Languages | Code | #Utterances |
---|---|---|
Amharic | amh | 92 |
Swahili | swa | 171 |
Wolof | wol | 140 |
2. Common Voice: A Massively-Multilingual Speech Corpus
License: Creative Commons CC0
Descriptions: We use 84 languages from CommonVoice. Each language has 10 min of speech.
Notes:
⁰ The original directory name lga is incorrect. The language is actually Ganda/Luganda, and we will use [lug] for evaluation.
¹ We remove Norwegian data.
² This is a legacy version of Japanese data. We still expect [jpn] during evaluation.
³ We expect [ori] the macrolanguage for Oriya.
Languages | Code | #Utterances |
---|---|---|
Abkhazian | abk | 136 |
Arabic | ara | 142 |
Assamese | asm | 128 |
Bashkir | bak | 112 |
Basaa | bas | 145 |
Belarusian | bel | 108 |
Bengali | ben | 92 |
Breton | bre | 179 |
Bulgarian | bul | 108 |
Catalan | cat | 96 |
Czech | ces | 188 |
Chuvash | chv | 120 |
Central Kurdish | ckb | 131 |
Mandarin Chinese | cmn | 108 |
Hakha Chin | cnh | 167 |
Welsh | cym | 105 |
Danish | dan | 165 |
German | deu | 100 |
Dhivehi | div | 109 |
Greek | ell | 140 |
English | eng | 102 |
Esperanto | epo | 112 |
Estonian | est | 81 |
Basque | eus | 103 |
Persian | fas | 116 |
Finnish | fin | 124 |
French | fra | 112 |
Frisian | frr | 107 |
Irish | gle | 141 |
Galician | glg | 117 |
Guarani | grn | 135 |
Hausa | hau | 122 |
Hindi | hin | 109 |
Upper Sorbian | hsb | 97 |
Hungarian | hun | 119 |
Armenian | hye | 99 |
Interlingua | ina | 122 |
Indonesian | ind | 156 |
Italian | ita | 96 |
Japanese | jpn | 126 |
Kabyle | kab | 148 |
Georgian | kat | 169 |
Kazakh | kaz | 105 |
Kinyarwanda | kin | 111 |
Kyrgyz (Kirghiz) | kir | 136 |
Kurmanji Kurdish (Northern Kurdish) | kmr | 130 |
Latvian | lav | 179 |
Ganda (Luganda) | lga (we expect lug)⁰ | 108 |
Lithuanian | lit | 107 |
Malayalam | mal | 154 |
Marathi | mar | 94 |
Meadow Mari (Eastern Mari) | mhr | 110 |
Maltese | mlt | 121 |
Mongolian | mon | 105 |
Hill Mari (Western Mari) | mrj | 114 |
Erzya | myv | 97 |
Min Nan Chinese (Taiwanese Minnan) | nan | 203 |
Dutch | nld | 126 |
Japanese | org_jpn (we expect jpn)² | 106 |
Odia | ory (we expect ori)³ | 116 |
Polish | pol | 120 |
Portuguese | por | 128 |
Romanian | ron | 143 |
Russian | rus | 110 |
Yakut (Sakha) | sah | 91 |
Saraiki | skr | 124 |
Slovak | slk | 139 |
Slovenian | slv | 140 |
Spanish | spa | 106 |
Serbian | srp | 180 |
Swahili (macrolanguage) | swa | 103 |
Swedish | swe | 127 |
Tamil | tam | 104 |
Tatar | tat | 130 |
Thai | tha | 119 |
Toki Pona | tok | 162 |
Turkish | tur | 126 |
Uighur (Uyghur) | uig | 91 |
Ukrainian | ukr | 111 |
Urdu | urd | 144 |
Uzbek | uzb | 111 |
Vietnamese | vie | 158 |
Yue Chinese (Cantonese) | yue | 125 |
3. FLEURS: Few-shot Learning Evaluation of Universal Representations of Speech
License: Creative Commons Attribution 4.0
Descriptions: We use all the 102 languages from FLEURS. All languages have 10 min speech, except for isl, which has 7.2 min, and orm, which has 3.6 min.
Notes:
⁰ It is originally [azj] in FLEURS. Here we expect [aze] the macrolanguage for evaluation.

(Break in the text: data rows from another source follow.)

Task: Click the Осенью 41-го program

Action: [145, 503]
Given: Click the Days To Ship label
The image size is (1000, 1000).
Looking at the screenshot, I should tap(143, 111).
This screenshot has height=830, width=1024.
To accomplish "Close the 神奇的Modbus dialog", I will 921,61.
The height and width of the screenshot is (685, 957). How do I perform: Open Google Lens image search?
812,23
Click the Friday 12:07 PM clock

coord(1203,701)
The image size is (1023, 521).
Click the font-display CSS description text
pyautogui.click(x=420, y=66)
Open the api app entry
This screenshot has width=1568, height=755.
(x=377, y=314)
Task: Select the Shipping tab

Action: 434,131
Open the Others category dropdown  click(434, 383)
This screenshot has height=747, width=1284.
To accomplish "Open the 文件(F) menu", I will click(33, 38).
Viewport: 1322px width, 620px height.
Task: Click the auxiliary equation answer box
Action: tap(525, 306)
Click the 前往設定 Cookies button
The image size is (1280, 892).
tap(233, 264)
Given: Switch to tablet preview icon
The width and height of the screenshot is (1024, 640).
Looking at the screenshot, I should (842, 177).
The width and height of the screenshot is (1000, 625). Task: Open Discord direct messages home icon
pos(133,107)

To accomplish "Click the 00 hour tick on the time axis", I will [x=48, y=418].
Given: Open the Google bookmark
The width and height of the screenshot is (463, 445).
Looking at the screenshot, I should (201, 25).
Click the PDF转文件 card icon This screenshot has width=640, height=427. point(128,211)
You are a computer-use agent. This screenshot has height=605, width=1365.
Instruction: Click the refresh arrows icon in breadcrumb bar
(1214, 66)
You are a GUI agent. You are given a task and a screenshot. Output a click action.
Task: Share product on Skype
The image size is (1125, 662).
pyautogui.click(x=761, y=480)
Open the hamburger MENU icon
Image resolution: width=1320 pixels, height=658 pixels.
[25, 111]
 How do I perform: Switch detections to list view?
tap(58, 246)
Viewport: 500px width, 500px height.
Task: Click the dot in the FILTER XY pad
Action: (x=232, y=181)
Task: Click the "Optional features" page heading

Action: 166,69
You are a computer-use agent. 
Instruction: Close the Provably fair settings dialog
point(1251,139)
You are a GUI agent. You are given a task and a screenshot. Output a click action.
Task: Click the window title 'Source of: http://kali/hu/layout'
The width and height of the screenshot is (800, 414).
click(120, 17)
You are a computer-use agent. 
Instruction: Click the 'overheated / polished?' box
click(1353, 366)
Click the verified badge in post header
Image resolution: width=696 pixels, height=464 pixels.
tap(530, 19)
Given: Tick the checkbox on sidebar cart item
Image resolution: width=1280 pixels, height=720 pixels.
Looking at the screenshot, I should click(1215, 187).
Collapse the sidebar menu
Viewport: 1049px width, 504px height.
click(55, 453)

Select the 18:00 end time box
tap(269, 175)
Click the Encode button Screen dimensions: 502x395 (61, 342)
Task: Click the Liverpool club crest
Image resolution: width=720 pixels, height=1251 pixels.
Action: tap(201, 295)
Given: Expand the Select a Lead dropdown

¹ FLEURS also uses [tgl]/Tagalog in the paper. Here we use [fil].
² We remove Norwegian data.
³ FLEURS uses [ory] for the individual language of Oriya. Here we use [ori] for the macrolanguage.
⁴ FLEURS uses [swh] for the individual language of Swahili. Here we use [swa] for the macrolanguage.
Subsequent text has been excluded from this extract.